Maldivian actor (born 1980)

Ibrahim Jihaad Shavee commonly known as Ibrahim Jihad (born 30 November 1980) is a Maldivian actor.

==Career==
Abdul Faththaah's horror film Eynaa was released in 2004, which appears Sheela Najeeb, Mohamed Manik, Ahmed Shah, Khadheeja Ibrahim Didi, Jihad and Nashidha Mohamed as six colleagues who go on a picnic to a haunted uninhabited island and their battle for survival. The film garnered critical appreciation specially for its technical department and was a commercial success. The following year, Jihad reunited with Abdul Faththaah for his romantic disaster film, Hureemey Inthizaarugaa (2005) cast along with Ravee Farooq, Mariyam Zuhura, Waleedha Waleed and Neena Saleem. The film, heavily relied on the effect of the 2004 Indian Ocean earthquake on the Maldives, received favorable reviews from critics though it failed to perform financially. Jihad played the envious brother who is ready to go extreme extent to destroy's his brother's career and life.

In 2011, Jihad featured as the police officer Shavin in Yoosuf Shafeeu-directed action drama film Insaaf (2011). The film revolves around the disputes between two districts of an island.
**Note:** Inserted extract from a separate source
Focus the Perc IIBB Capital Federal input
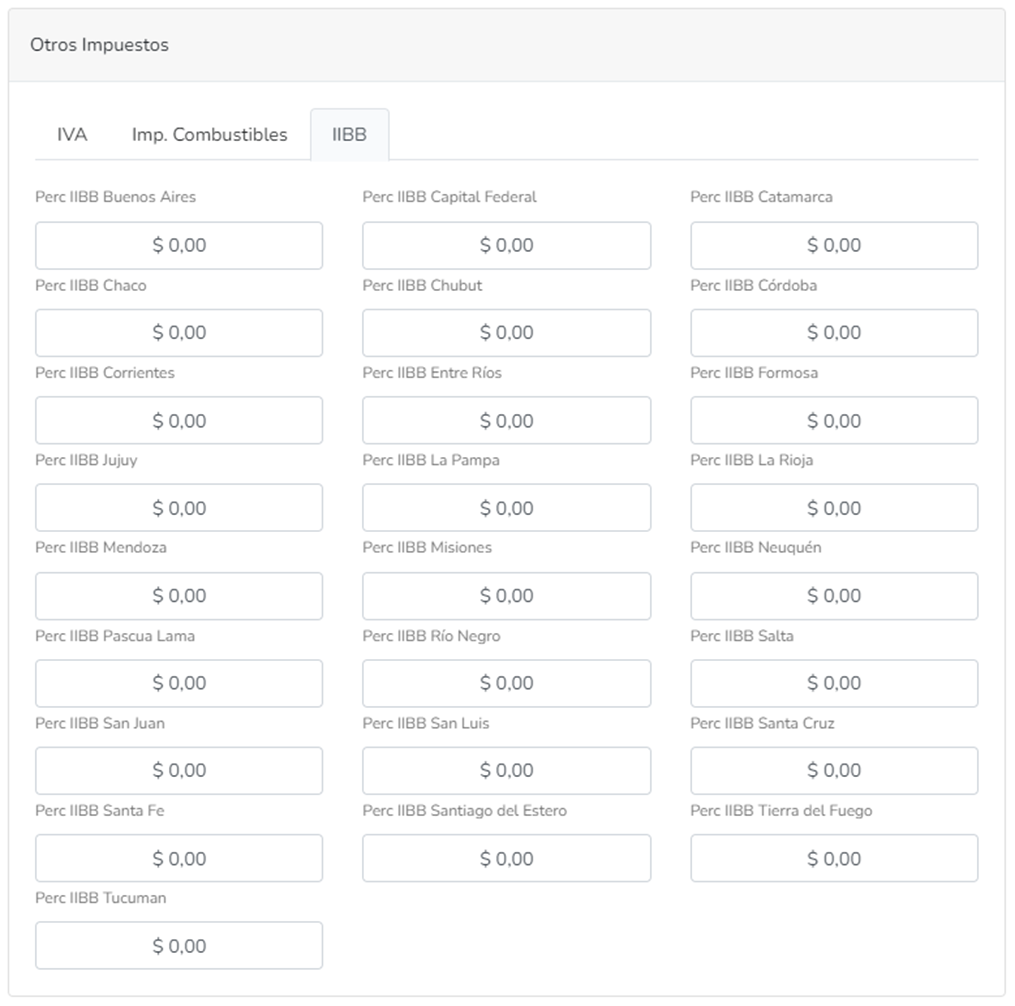point(506,245)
Upon release, the film received mixed to positive reviews from critics but it failed to be recognized financially. Mohamed Aboobakuru-directed Randhari was Jihad's only release of 2015. His portrayal of the character Waseem, along with the film received negative reviews from critics and did below average business at the box office. The following year, he played the role of Muju, a thief who gets trapped in a haunted house along with a group of friends, in Fathimath Nahula's horror film 4426. Upon release, the film received mostly positive reviews from critics. Ahmed Nadheem of Avas labelled the film as a "masterpiece" and noted his character to be the "catalyst" of the film. His character along with his performance was widely appreciated considering it to be "once in a lifetime" performance. With twenty-five back-to-back housefull shows being screened, 4426 was declared as the highest-grossing film of the year. At the 8th Gaumee Film Awards Jihad received a nomination for Best Actor award.
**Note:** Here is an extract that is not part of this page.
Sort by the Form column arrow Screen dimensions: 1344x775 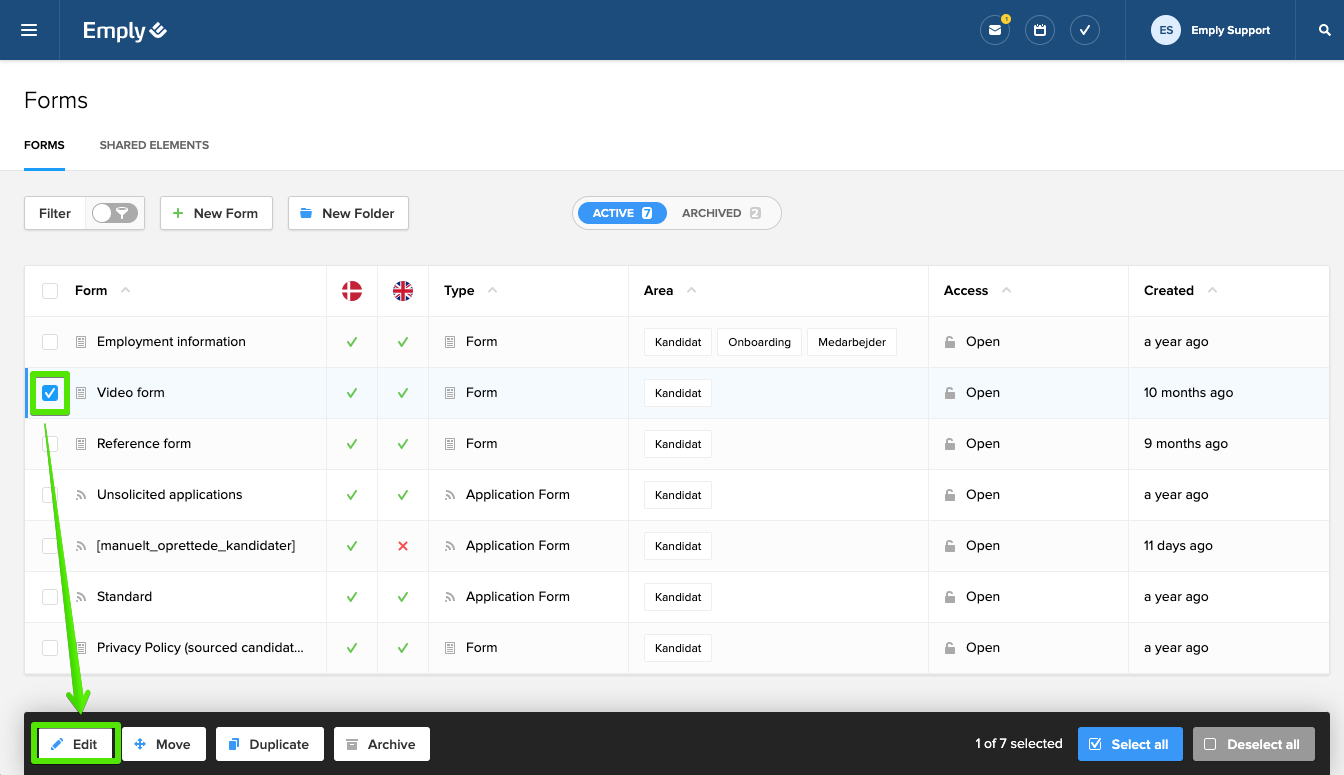click(x=125, y=291)
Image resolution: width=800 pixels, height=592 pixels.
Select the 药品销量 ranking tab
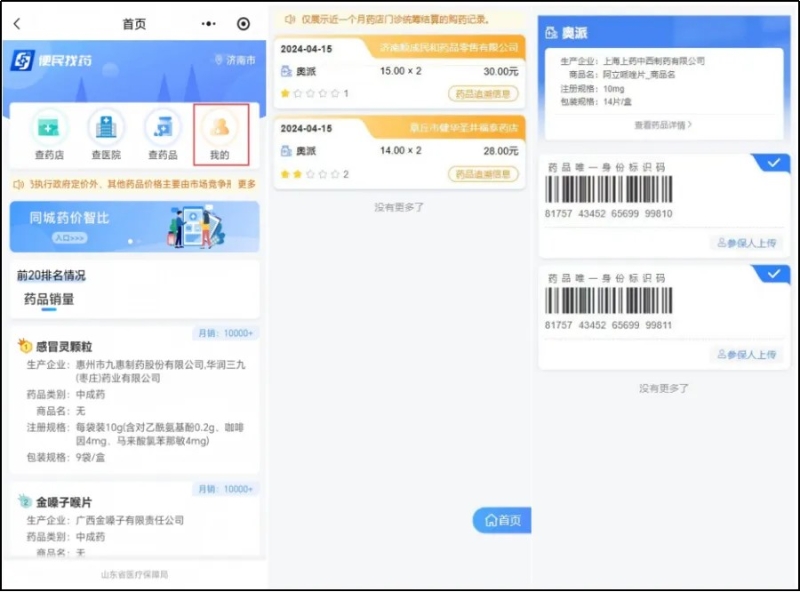tap(49, 299)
Jihad's only release of 2017 was Aishath Rishmy's romantic drama Bos. Penned and produced by Fathimath Nahula, the film tells the story of Ibaa (played by Mariyam Azza), a woman from a royal family and her battle with depression after the demise of her father. A reviewer from Avas criticise the film for having resemblance with American coming-of-age romantic drama A Walk to Remember (2002) and Indian romantic drama Sanam Teri Kasam (2016), however considered Jihad's performance and "perfect portrayal" of his character as the few things that saved the film from being a "snooze-fest". Though the film received mixed response from critics, it emerged as the highest grossing Maldivian film of 2017.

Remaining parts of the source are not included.